Фейхтвангер схватился за сердце: за спиной заговорщиков стоял не только Троцкий, но весь гитлеровский вермахт!
— ...Обвиняемый Сокольников показал: «По окончании одной из официальных бесед у меня в кабинете, когда Г. и секретарь посольства собрались уходить, Г. несколько задержался. В это время оба переводчика вышли уже из кабинета. Воспользовавшись этим, Г., в то время как я провожал его к выходу, обменялся со мной несколькими фразами...»
В голове не укладывалось, как могли эти люди, управлявшие важнейшими министерствами, пойти на сотрудничество с заклятым врагом! Одно дело — политическая борьба и совсем иное — шпионаж, тем более террор! А они ничем не брезговали. Действуя по указаниям параллельного центра и прямым заданиям агента японской разведки X., обвиняемый Князев проводил диверсии на железных дорогах: крушение военного эшелона на станции Шумиха, во время которого двадцать девять красноармейцев погибли и столько же получили ранения; крушение на перегоне Яхино — Усть-Катав в декабре тридцать пятого года; крушение на перегоне Бдиновер — Бердяуш в феврале тридцать шестого.
Взрывы, аварии, отравления! Пятаков дал указания Норкину подготовить поджог Кемеровского химкомбината к моменту начала войны. Все поры государственного механизма были пронизаны изменниками, словно трухлявый пень прожорливыми личинками. Очень даже уместное слово — вредитель.
Приставленная к Фейхтвангеру переводчица сказала, что речь прокурора не обязательно записывать. Все будет напечатано в завтрашних газетах.
Допрос Радека начался на другой день, на утреннем заседании.
В числе своих сообщников он назвал Смирнова, Дрейцера, Мрачковского, Гаевского, осужденных по первому процессу.
— А группа правых? — потребовал Вышинский.
— Само собой, я был с Бухариным связан.
— Даже само собою понятно! — иронизировал прокурор.— Какие вы можете назвать конкретные факты о связях с группой правых?

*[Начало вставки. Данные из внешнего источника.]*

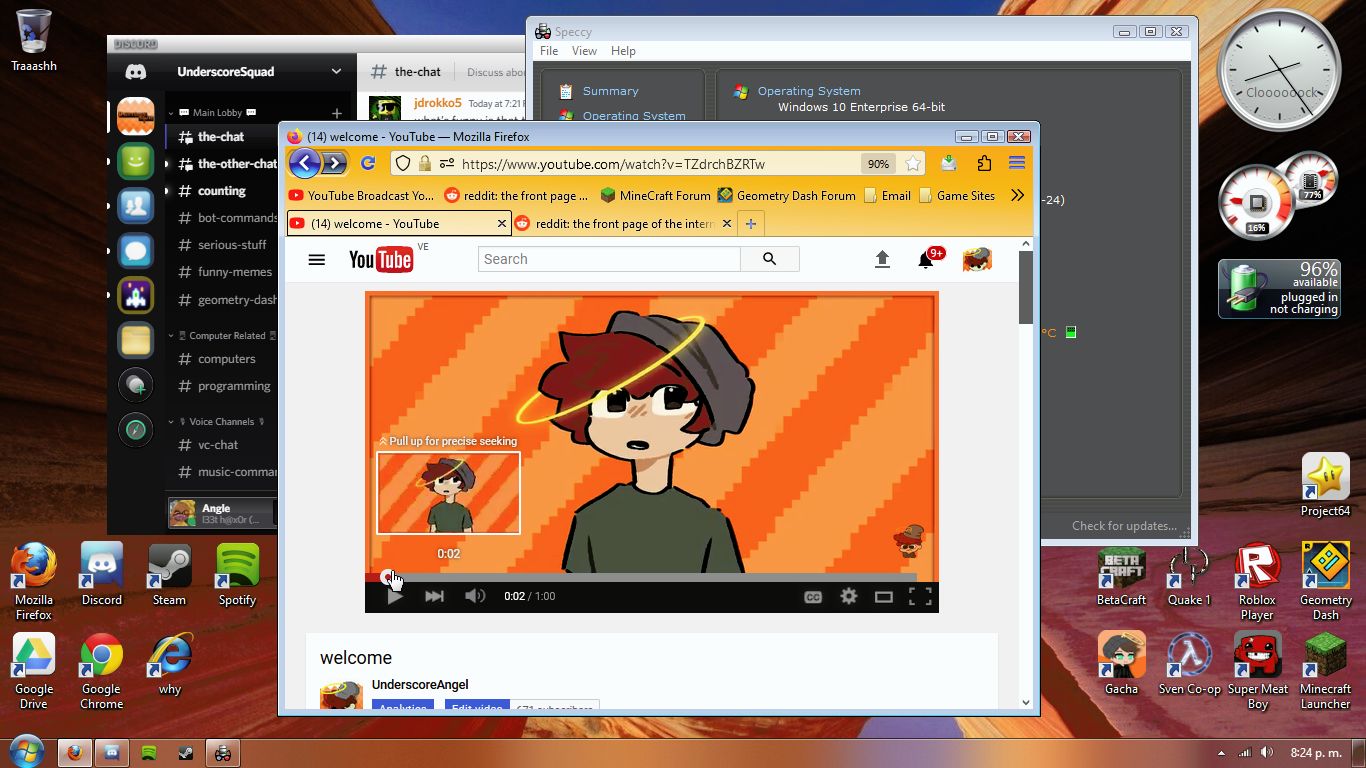1366x768 pixels.
Task: Reload the page in Firefox
Action: [x=368, y=163]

— У меня была связь только с Бухариным. Томского я видел только в тысяча девятьсот тридцать третьем году, когда он говорил очень остро о внутреннем положении...
Вышинский задал вопрос о Сокольникове.
Почти теми же словами Радек описал свою встречу с загадочным Г. И продолжительность последовавшей паузы, вместив непроизнесенное имя, была такая же, как у прокурора.
— А вы были за поражение или за победу СССР? — спросил как бы с подковыркой Вышинский.
— Все мои действия за эти годы свидетельствовали о том, что я помогал поражению,— не пожелал отвертеться Радек.
— Эти ваши действия были сознательными?
— Я в жизни несознательных действий, кроме сна, не делал никогда.
В зале прозвучал дружный смех.
Фейхтвангер недоуменно оглянулся. Чему смеялись эти люди? Обмен репликами невольно напоминал детские игры в войну, а ведь речь шла о войне настоящей, о судьбах миллионов! Но прокурор упорствовал, доводя почти до абсурда перепасовку короткими фразами, за которой только угадывался беспощадный подтекст.
Самоуверенная бесшабашность Радека вызывала смутную тревогу.
— А это был, к сожалению, не сон?
— Это, к сожалению, был не сон,— казалось, Радек дразнит Вышинского.
— А было явью?
— Это была печальная действительность.
— Да, печальная для вас...
Конкретных фактов так и не последовало. Назывались фамилии, приводились подробности безумных фантасмагорических планов.
— Германии намечалось отдать Украину,— с непонятной веселостью рассказывал подсудимый о предполагаемом разделе страны.— Приморье и Приамурье — Японии.